TASK GOAL
In the article on migrating LionWeb-Java to Python, what codebase size is given for that migration?

EXTRACTED TEXT
Today, we are discussing migration project challenges. Instead of discussing just the theory, we’ll take a real piece of software written in Java and convert it to Python.

Now, at Strumenta, we typically work on legacy migration projects, involving applications built in older languages like RPG, Visual Basic, or various 4GLs. However, those applications are proprietary and we cannot tell you much about them. This is why we picked an example that was open-source (and something we actually needed to convert).

Sure, there are some differences with migrating a legacy application, but the principles remain the same. More on the differences below.

How does this migration compare to a typical legacy migration project?

Typically, legacy applications we want to migrate are ERPs or MRPs which contain proprietary business logic accumulated over decades, lack unit tests, and are riddled with code clones and massive functions.

In this article instead we will share insights from our migration of LionWeb-Java to LionWeb-Python, both implementations of the LionWeb specification—a library for language engineering and model processing.

	Typical Legacy Migration Project	LionWeb-Java to LionWeb-Python
Size of the codebase	1M-20M lines of code	10K lines of code
Can we show the code?	No	Yes!

ROWS
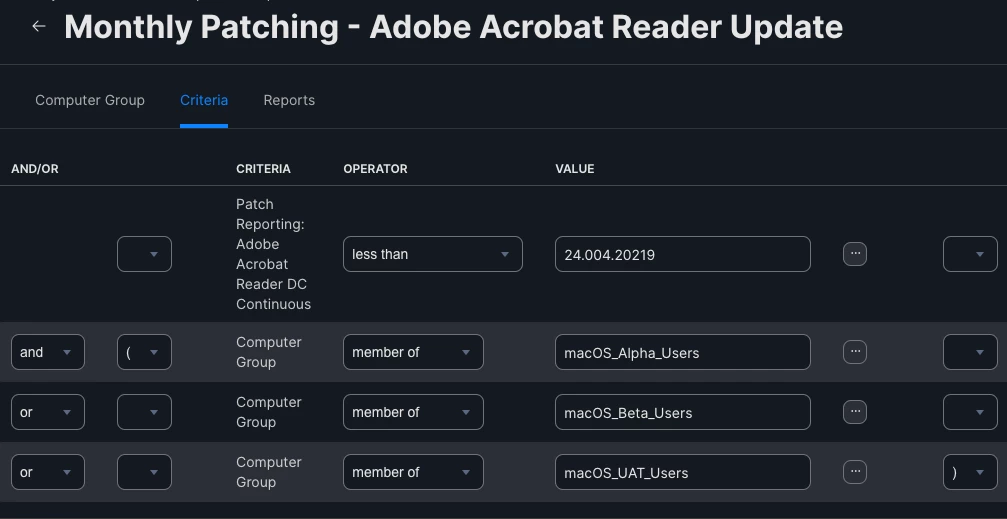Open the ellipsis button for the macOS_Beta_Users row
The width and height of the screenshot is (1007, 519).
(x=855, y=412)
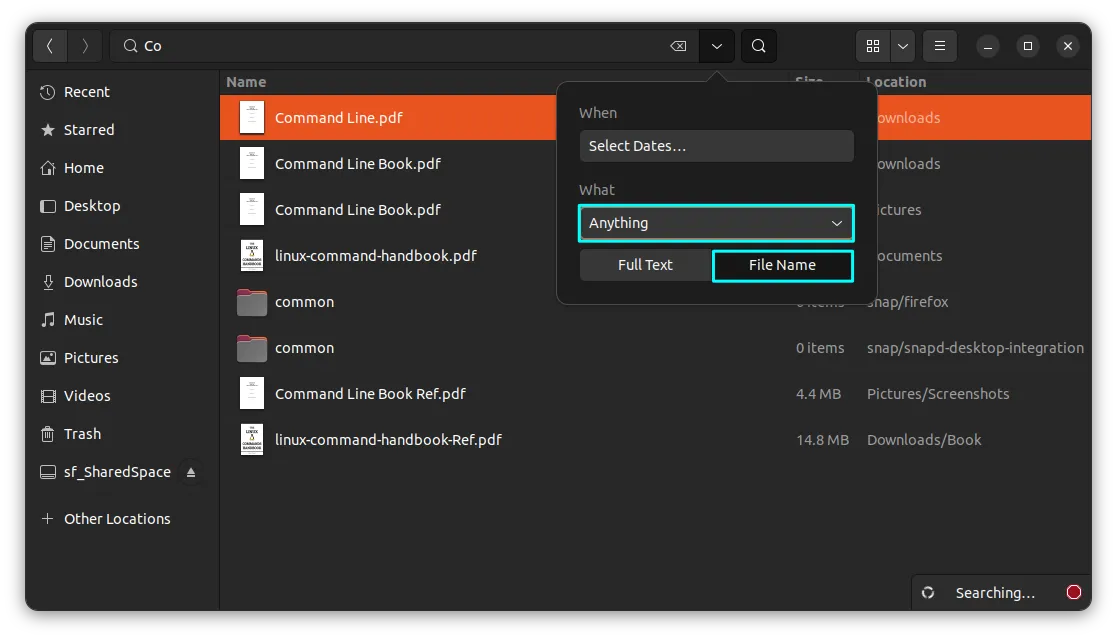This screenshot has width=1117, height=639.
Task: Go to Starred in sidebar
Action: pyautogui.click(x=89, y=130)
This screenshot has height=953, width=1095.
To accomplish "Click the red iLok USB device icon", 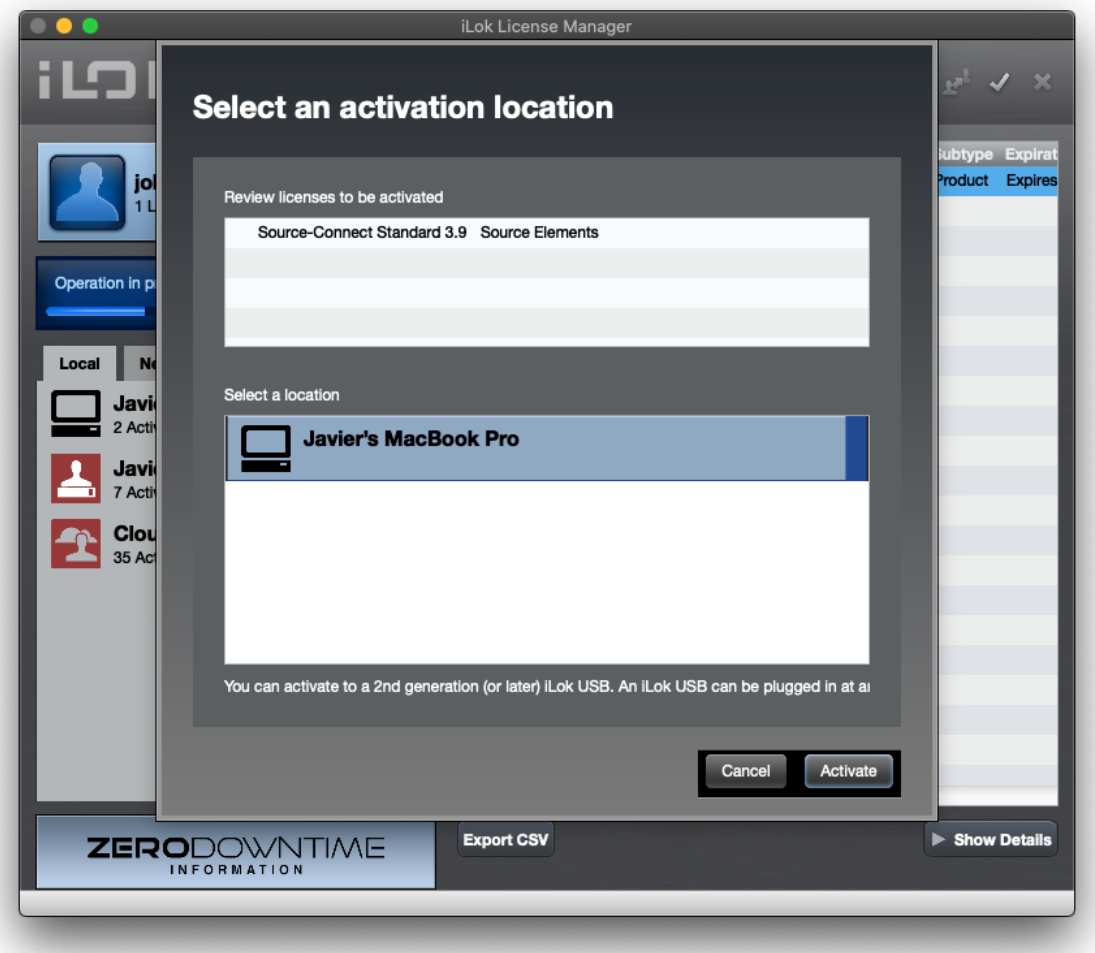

FULL SOLUTION
10K lines of code